▶ _Written problem_: Copy the passage on deities word for word, from "Theories and narratives" to "the dominant view.".

▶ _Excerpt to read_:
>> START

See also: List of deities
A deity is a postulated preternatural or supernatural immortal being, who may be thought of as holy, divine, or sacred, held in high regard, and respected by human beings.Deities are depicted in a variety of forms, but are frequently expressed as having human or animal form. Some faiths and traditions consider it blasphemous to imagine or depict the deity as having any concrete form. They are usually immortal, and are commonly assumed to have personalities and to possess consciousness, intellects, desires, and emotions similar to those of humans. Such natural phenomena as lightning, floods, storms, other 'acts of God', and miracles are attributed to them, and they may be thought to be the authorities or controllers of various aspects of human life (such as birth or the afterlife). Some deities are asserted to be the directors of time and fate itself, to be the givers of human law and morality, to be the ultimate judges of human worth and behavior, and to be the designers and creators of the Earth or the universe. Most have multiple arms or heads.
See main article: Dyeus and God (word). The word "deity" derives from the Latin "dea", ("goddess"), and "deus", ("god"), and other Indo-European roots such as from the Sanskrit "deva", ("god"), "devi", ("goddess"), "divya", ("transcendental", "spiritual"). Related are words for "sky": the Latin "dies" ("day") and "divum" ("open sky"), and the Sanskrit "div," "diu" ("sky," "day," "shine"). Also related are "divine" and "divinity," from the Latin "divinus," from "divus."
Theories and narratives about, and modes of worship of, deities are largely a matter of religion. At present, the majority of humans are adherents of some religion, and this has been true throughout recorded human history. Human burials from between 50,000 and 30,000 B.C. provide evidence of human belief in an afterlife and possibly in deities, although it is not clear when human belief in deities became the dominant view.

>> END

▶ _Available data_:
>> START

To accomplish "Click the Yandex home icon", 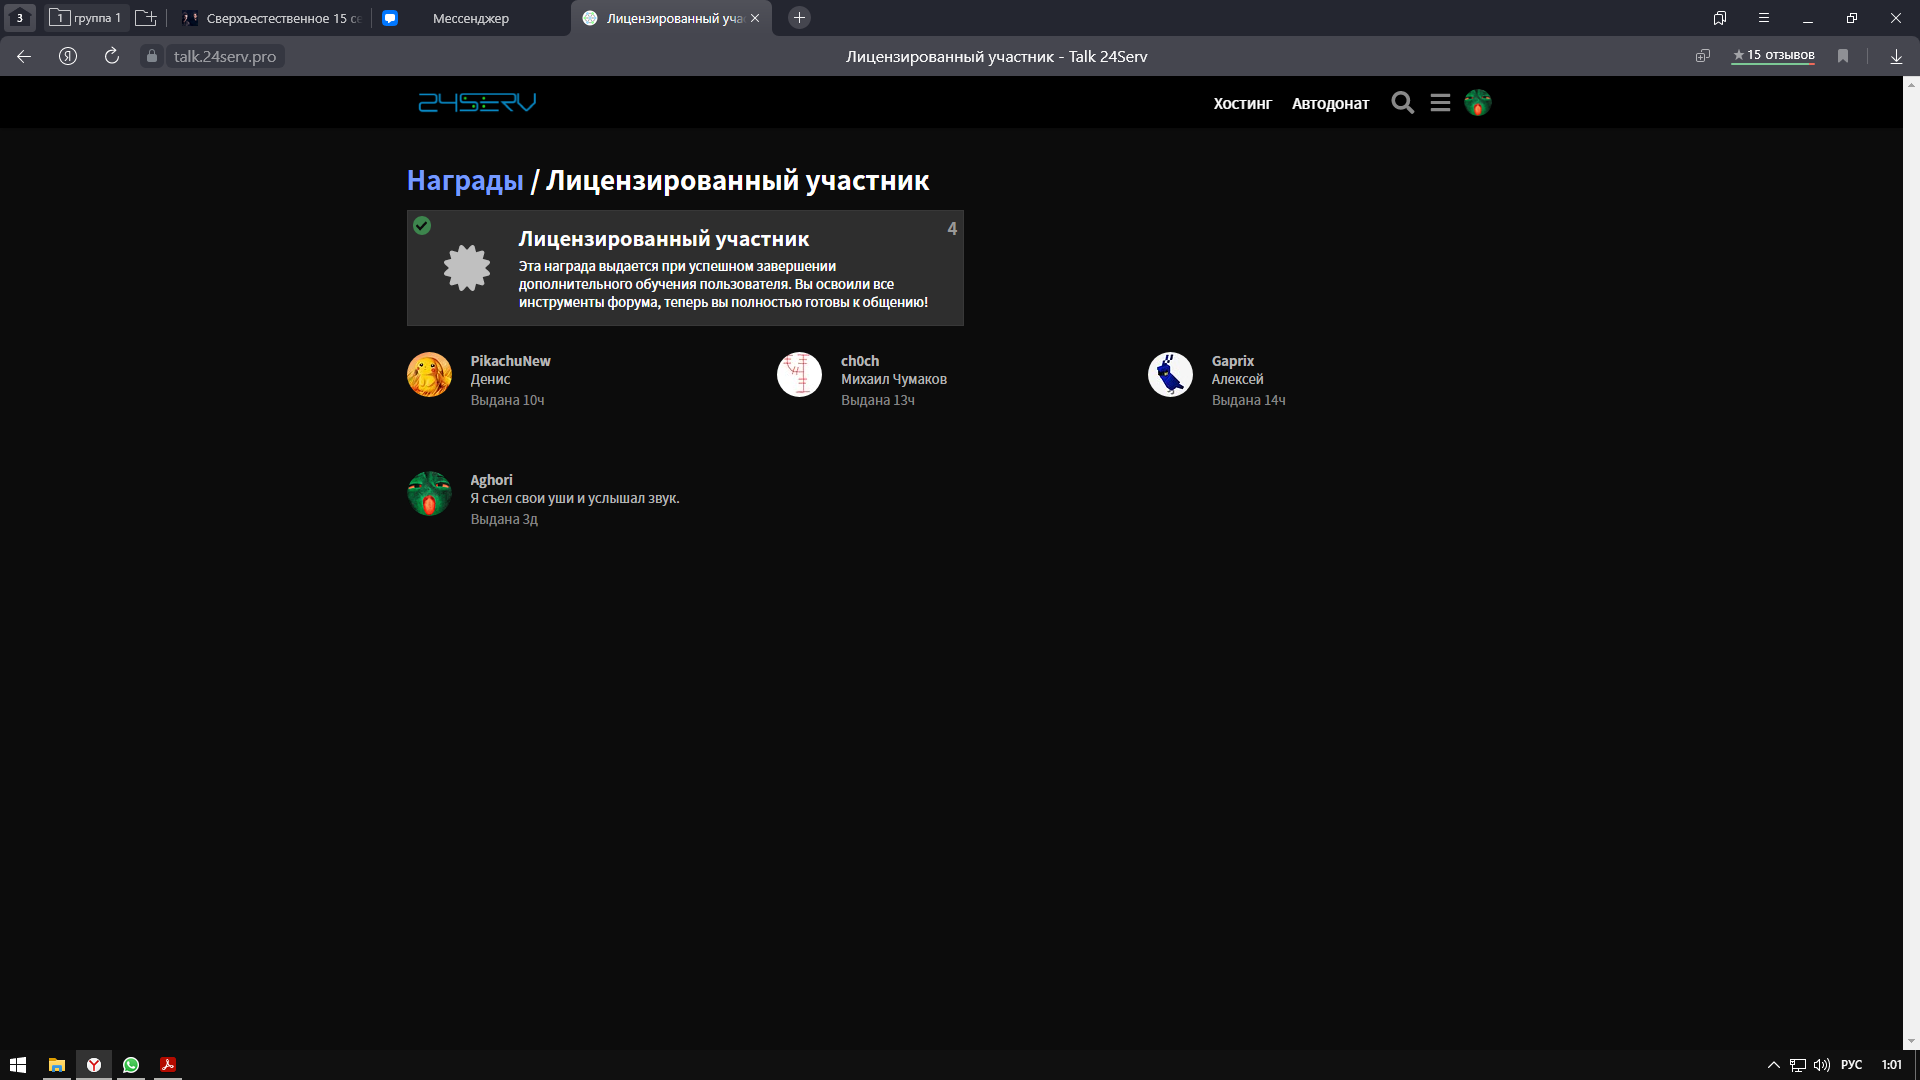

>> END

▶ _Output of the task_:
Theories and narratives about, and modes of worship of, deities are largely a matter of religion. At present, the majority of humans are adherents of some religion, and this has been true throughout recorded human history. Human burials from between 50,000 and 30,000 B.C. provide evidence of human belief in an afterlife and possibly in deities, although it is not clear when human belief in deities became the dominant view.